La vie d'un légume à l'heure de la sortie de l'Oléocène
Le légume
Analysons la vie d'un légume Espagnol ou Hollandais, acheté dans un supermarché en France. Il est de production industrielle, forcément.
Sa culture a nécessité des engrais et pesticides issus du pétrole et
transportés avec du pétrole. Sa production a nécessité une mécanisation
consommatrice de pétrole et d'énergie électrique. Son acheminement en France,
son stockage et sa distribution vers le revendeur sont également dépendants du
pétrole. Les supermarchés étant loin des centres urbains, sa vente dépend
également du pétrole.
Quel que soit le produit acheté dans la grande distribution (alimentaire,
électronique, outillage, équipement, etc), il est probable que sa production et
son transport seront totalement dépendants du pétrole. D'un bout à l'autre de
la chaine. C'est un circuit long. L'opération n'est rentable qu'en optimisant
tous les flux de cette chaine. Et le talon d'Achille du système, c'est le
pétrole, et éventuellement les intempéries. Des millions de personnes dans le
monde n'ont plus que ces solutions-là pour se nourrir. Elles sont en grand
danger.
Analysons maintenant la vie d'un légume de production paysanne destiné à un marché local.
Le producteur est une entreprise familiale.
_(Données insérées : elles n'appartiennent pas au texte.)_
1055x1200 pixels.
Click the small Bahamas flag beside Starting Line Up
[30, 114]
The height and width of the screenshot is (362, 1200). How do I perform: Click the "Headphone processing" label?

La culture de ce légume utilise des ressources locales en engrais naturel et pesticides naturels si besoin, ( ah! purins de tanaisie, consoude et prêle....) La mécanisation est minimale voire inexistante. L'acheminement direct vers le consommateur (AMAPs, Voisins de panier, vente directe, coopérative), peut se mesurer en mètres. Ce circuit ne nécessite que très peu d'énergie et donc, n'est pas dépendant de l'économie des ressources fossiles. D'un bout à l'autre de la chaine, le producteur et le consommateur maitrisent l'économie du système. C'est un circuit court. Le talon d'Achille du système, c'est le lumbago du producteur.
Le pétrole
L'Asie est devenue l'atelier de la planète, mais est dépendante de l'énergie et des matières premières qu'elle importe massivement. Sa population veut désormais des voitures comme dans les pays riches. Entre Inde, Chine et Afrique, un milliard de voitures supplémentaires seraient attendues dans les 10 ans qui viennent. On ne parle pas de la pollution qui peut en résulter, tellement ce sujet est mineur vis-à-vis des problématiques alimentaires.
Nous vivons en ce moment, depuis 2010, le moment où la demande en pétrole égale et commence à dépasser la production ( selon l'Agence Internationale de l'Energie et diverses publications scientifiques). La conséquence est, qu'après le plateau de stabilité que nous vivrons encore quelques dizaines de mois, nous allons voir le prix du pétrole monter régulièrement et ne plus jamais redescendre. Dans les pays pauvres dépendants de leurs importations de céréales, il y aura vite conscience qu'il faut abandonner les cultures 'de confort' pour les pays riches, comme café ou cacao, et se consacrer aux cultures alimentaires. Les traditions agricoles sont encore très vivaces.
Dans les pays riches, le bouleversement sera bien plus important. Politiquement, socialement, économiquement, techniquement. Les plus grandes zones urbaines du monde vont avoir du souci à se faire pour leur alimentation. Plus un pays aura eu son économie dépendante du pétrole, comme les USA par exemple, plus la reconversion sera difficile et génératrice d'une énorme instabilité. Le nouveau tiers-monde est là, avec toutes les turpitudes d'un tiers-monde.
Mais avec l'engouement actuel pour l'écologie, personne n'aurait peur d'aller à nouveau manier la terre, comme nos grand-parents le faisaient, au lieu de rester une heure de plus devant les écrans lobotomiques ?
Nous avons mis moins d'une centaine d'années pour mettre la planète à genoux, pour perturber des équilibres qui nous sont cependant vitaux. Il est temps d'arrêter au plus vite cette destruction, et de mettre en place toutes les alternatives possibles autour de nous. Il est illusoire de croire que nos idées puissent rapidement prendre le dessus sur les intérêts financiers qui maitrisent nos espaces politiques. Seul le développement viral de nos actes recèle une vraie efficacité. Notre légume terreux est bien plus riche que le votre.